Late in the evening the mother of the bride made a point of coming over and reminding me that she had been in my sister’s cabin at summer camp and was in the same class in Hebrew school. She remembered and that was good enough. As I headed into the seventeenth anniversary of Marjorie’s passing I would have to say that was the moment that stood out on yet another year without her. That fact that someone took a moment from her daughter’s simcha to say something this many years later was touching.
Its also surprising, considering that Marjorie left town when she was just eighteen and never really came back. She moved to New York in 1974 to become a ‘comedienne’ back when they were labeled as such. Probably because there weren’t any save for Totie Fields and Joan Rivers. Marjorie soon became ‘Young Marge’ because she was years junior to the guys she shared the stage with at The Improv and Catch A Rising Star – Larry, Andy, Richard, Jerry, Gilbert, Jay. If you can’t pick up the last names, you might want to move on.
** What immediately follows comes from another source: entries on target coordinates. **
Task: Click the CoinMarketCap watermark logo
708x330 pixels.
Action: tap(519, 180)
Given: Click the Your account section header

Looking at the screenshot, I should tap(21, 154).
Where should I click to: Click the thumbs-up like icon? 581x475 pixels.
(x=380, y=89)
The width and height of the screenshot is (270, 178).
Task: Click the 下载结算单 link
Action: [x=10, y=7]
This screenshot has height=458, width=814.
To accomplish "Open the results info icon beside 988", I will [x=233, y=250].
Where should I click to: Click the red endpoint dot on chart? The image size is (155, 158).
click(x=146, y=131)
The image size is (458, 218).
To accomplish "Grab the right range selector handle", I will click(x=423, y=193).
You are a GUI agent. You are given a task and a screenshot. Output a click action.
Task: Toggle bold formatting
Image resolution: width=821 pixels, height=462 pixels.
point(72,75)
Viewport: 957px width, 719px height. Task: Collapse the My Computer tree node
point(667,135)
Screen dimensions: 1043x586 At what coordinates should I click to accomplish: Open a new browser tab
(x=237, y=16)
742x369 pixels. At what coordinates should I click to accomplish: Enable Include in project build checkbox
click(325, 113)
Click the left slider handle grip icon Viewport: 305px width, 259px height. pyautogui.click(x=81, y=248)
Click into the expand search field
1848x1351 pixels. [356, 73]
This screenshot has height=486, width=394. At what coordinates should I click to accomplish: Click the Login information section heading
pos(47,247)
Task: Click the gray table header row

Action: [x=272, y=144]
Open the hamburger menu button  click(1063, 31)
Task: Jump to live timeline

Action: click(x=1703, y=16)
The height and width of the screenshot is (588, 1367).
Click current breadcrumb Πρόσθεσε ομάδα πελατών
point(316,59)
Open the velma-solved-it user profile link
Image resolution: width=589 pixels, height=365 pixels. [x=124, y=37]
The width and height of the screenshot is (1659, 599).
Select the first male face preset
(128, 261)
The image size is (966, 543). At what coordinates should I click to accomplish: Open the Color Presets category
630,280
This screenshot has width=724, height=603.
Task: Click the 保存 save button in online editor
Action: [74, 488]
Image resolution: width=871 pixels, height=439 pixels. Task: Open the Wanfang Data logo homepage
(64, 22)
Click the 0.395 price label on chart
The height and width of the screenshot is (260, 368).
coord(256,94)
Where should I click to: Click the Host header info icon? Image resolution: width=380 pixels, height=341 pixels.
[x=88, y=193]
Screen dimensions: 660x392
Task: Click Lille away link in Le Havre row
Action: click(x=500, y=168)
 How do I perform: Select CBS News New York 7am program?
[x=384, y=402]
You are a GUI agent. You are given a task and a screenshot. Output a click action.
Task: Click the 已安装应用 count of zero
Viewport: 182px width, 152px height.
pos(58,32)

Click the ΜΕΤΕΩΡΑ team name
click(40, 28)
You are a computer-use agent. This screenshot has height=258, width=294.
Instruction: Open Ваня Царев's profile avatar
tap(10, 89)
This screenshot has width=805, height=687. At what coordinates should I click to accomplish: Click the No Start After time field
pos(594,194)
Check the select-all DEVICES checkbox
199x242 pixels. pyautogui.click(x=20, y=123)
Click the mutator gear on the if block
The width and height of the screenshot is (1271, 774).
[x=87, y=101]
Marjorie worked clean. No four letter words, no narcissistic routines on her private parts. There were musings about the designer scarves her mother would use to wrap school lunches, the convertible “sofa-oven” in her bachelorette-ette. There was a classic bit about her street gang of Jewish American Princesses: “You’re not going to rumble in that are you?” Not a lot of edge but very funny, moreso if you knew her.
Whatever, she never made a dime for about eight years until someone gave her break as a writer on a sitcom called Square Pegs. She was good from then on, spending her final years on Seinfeld. I was lucky enough to work with her on a couple of episodes. She was very, very sick through it all and I have no idea how she cut it. Jerry put a cot in her office so she could rest. My rabbi in LA had me over for Shabbos a couple of years ago and an old comedy writer at the table told me that my sister was as tough as she was talented.In the end she was taken on in Hollywood as the ‘poor little sick girl’. The old man went to visit her in her last months and Marjorie sent someone to pick him up at the hotel. He got into the car, turned to the driver and said, “Aren’t you Sharon Stone?” There was a big memorial service after she died. I didn’t go because as much as I was Marjorie’s brother, I’m not sure I was family. I think when she left town, she really left it all behind.
And now a year later its not a an old bunkmate but Howard Stern talking about her respectfully with Carol Leifer, another Seinfeld vet. I’m going to do a little something at shul for her in a couple of weeks, for her 18th Yahrzeit.
This is me sifting through the few shards of a broken portrait that cut through to the memories closest to the surface. The deeper wounds, the fathoms of dark grief – those are depths I have stopped plumbing. I tend to keep it light. Marjorie was just 40 when she went. I’ve now lived twenty years more and I often find myself staring at her headstone like the elder Private Ryan in Saving Private Ryan who talked to the grave in which the Lieutenant played by Tom Hanks was buried, trying to assure his ghost that he has not wasted all the life his savior in the battlefield had sacrificed.
If you’re my age chances are you have suffered profound loss on this level or greater. You know what it feels like, hopefully, when someone reaches out to you with a kind thought. This is the take away in all this – if you see a relative of a friend, school chum, business acquaintance or even a survivor from your local Hebrew school stalag who is no longer with us, say something. You have no idea what it will mean to them.